The feed impedance of the antenna results from a number of
factors including the size and shape of the RF antenna, the frequency of
operation and its environment. The impedance seen is normally complex, i.e.
consisting of resistive elements as well as reactive ones.
Antenna feed impedance resistive elements
The resistive elements are made up from two constituents.
These add together to form the sum of the total resistive elements.
- Loss resistance: The loss resistance arises from the
actual resistance of the elements in the aRF ntenna, and power dissipated in
this manner is lost as heat. Although it may appear that the "DC" resistance
is low, at higher frequencies the skin effect is in evidence and only the
surface areas of the conductor are used. As a result the effective
resistance is higher than would be measured at DC. It is proportional to the
circumference of the conductor and to the square root of the frequency.
The resistance can become particularly significant in high current sections
of an RF antenna where the effective resistance is low. Accordingly to
reduce the effect of the loss resistance it is necessary to ensure the use
of very low resistance conductors.
- Radiation resistance: The other resistive element of the
impedance is the "radiation resistance". This can be thought of as virtual
resistor. It arises from the fact that power is "dissipated" when it is
radiated from the Rf antenna. The aim is to "dissipate" as much power in
this way as possible. The actual value for the radiation resistance varies
from one type of antenna to another, and from one design to another. It is
dependent upon a variety of factors. However a typical half wave dipole
operating in free space has a radiation resistance of around 73 Ohms.
Reactive elements
There are also reactive elements to the feed impedance. These
arise from the fact that the antenna elements act as tuned circuits that possess
inductance and capacitance. At resonance where most antennas are operated the
inductance and capacitance cancel one another out to leave only the resistance
of the combined radiation resistance and loss resistance. However either side of
resonance the feed impedance quickly becomes either inductive (if operated below
the resonant frequency) or capacitive (if operated above the resonant
frequency).
Efficiency
It is naturally important to ensure that the proportion of
the power dissipated in the loss resistance is as low as possible, leaving the
highest proportion to be dissipated in the radiation resistance as a radiated
signal. The proportion of the power dissipated in the radiation resistance
divided by the power applied to the antenna is the efficiency.
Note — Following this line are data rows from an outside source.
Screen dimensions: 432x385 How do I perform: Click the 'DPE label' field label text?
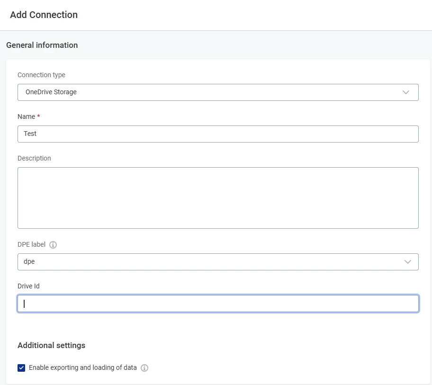[x=31, y=244]
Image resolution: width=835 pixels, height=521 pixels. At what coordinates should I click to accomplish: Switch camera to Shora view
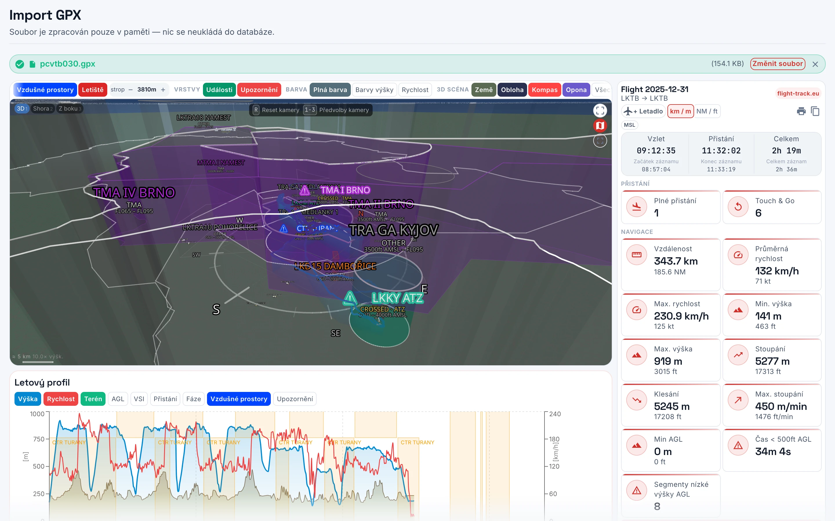(43, 109)
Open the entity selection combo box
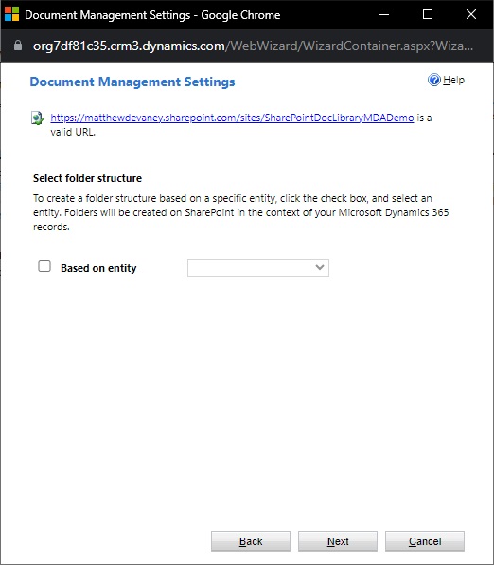Viewport: 494px width, 565px height. point(258,267)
A variety of means can be employed to ensure that the
efficiency remains as high as possible. These include the use of optimum
materials for the conductors to ensure low values of resistance, large
circumference conductors to ensure large surface area to overcome the skin
effect, and not using designs where very high currents and low feed impedance
values are present. Other constraints may require that not all these
requirements can be met, but by using engineering judgement it is normally
possible to obtain a suitable compromise.
Summary
It can be seen that the antenna feed impedance is
particularly important when considering any RF antenna design. However by
maximising the energy transfer by matching the feeder to the antenna feed
impedance the antenna design can be optimised and the best performance obtained.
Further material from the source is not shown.